Kedua pasangan itu melanjutkan obrolan mereka dengan penuh canda tawa. Dito yang berada di pangkuan ibunya pun tidak bawel seperti anak kecil kebanyakan. Dia anak yang cenderung diam dan tak banyak berceloteh. Dia akan berceloteh jika ada suatu hal yang membuatnya sangat ingin tahu.
Pertemuan mereka selesai, Aditya dan Dito sudah berada di mobil mereka sedangkan Adinda baru saja keluar dari restoran karena dia baru saja dari toilet. Adinda menghentikan langkahnya ketika merasa ada yang memperhatikannya. Dia menoleh ke samping dan matanya bertubrukan dengan mata yang sedari tadi memperhatikannya.
"Eh, Hendra. Iska di mana?" Canggung, kata itulah yang dapat menggambarkan keadaan yang saat ini Adinda hadapi. Adinda berusaha memaksakan senyumnya ketika Hendra-- suami Iska --hanya diam sambil menatapnya begitu intens dengan tatapan yang... berbeda?
"Cantik."
"Eh!" Adinda sedikit terlonjak ke belakang, matanya mengerjap beberapa kali. Dia terlalu terkejut mendengar kata yang terlontar dari mulut Hendra.
Dia... tidak salah dengar, 'kan?
Hendra... memujinya?
Tapi... kenapa Adinda tiba-tiba merasa gelisah? Harusnya dia senang, 'kan mendapatkan pujian seperti itu.
"Ekhem... Makasih, Ndra, hehe... Iska juga cantik." Adinda kembali memaksakan senyumnya ketika melihat Iska yang sudah berada di mobil menurunkan kaca mobil dan melambaikan tangan ke arahnya.

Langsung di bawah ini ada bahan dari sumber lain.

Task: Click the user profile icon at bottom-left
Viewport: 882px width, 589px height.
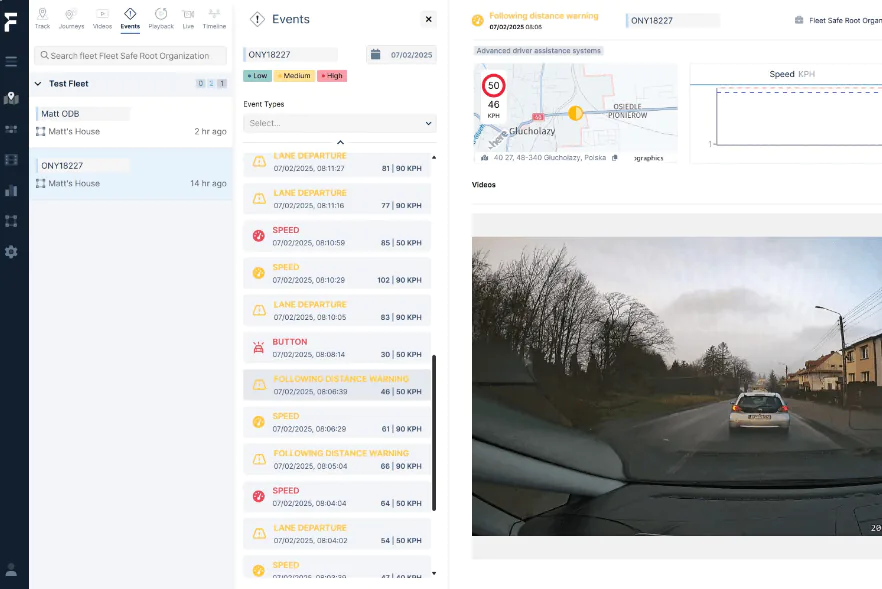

Ekspresi bingung tampak di wajah Iska, dalam hatinya dia bertanya, "Sebenarnya, apa yang sedang mereka bicarakan? Apakah seserius itu?"
"Iska dan kamu itu... berbeda. Kalian benar-benar berbeda." Dapat Adinda lihat kernyitan di dahi Hendra saat menyebut nama Iska. Ada apa?
"Haha, ya iyalah, Ndra. Kami, 'kan, bukan kembar jadi jelas berbeda." Adinda berusaha menanggapinya dengan santai. Dia tidak boleh berpikir negatif terlebih dahulu.
"Tapi... sekarang aku baru menyadarinya, bahwa kamu itu jauh melebihi Iska." Hendra tersenyum, bahkan sangat manis dan terlihat menawan. Senyum itu... belum pernah Adinda lihat bahkan ketika Hendra sedang berduaan dengan Iska sekalipun.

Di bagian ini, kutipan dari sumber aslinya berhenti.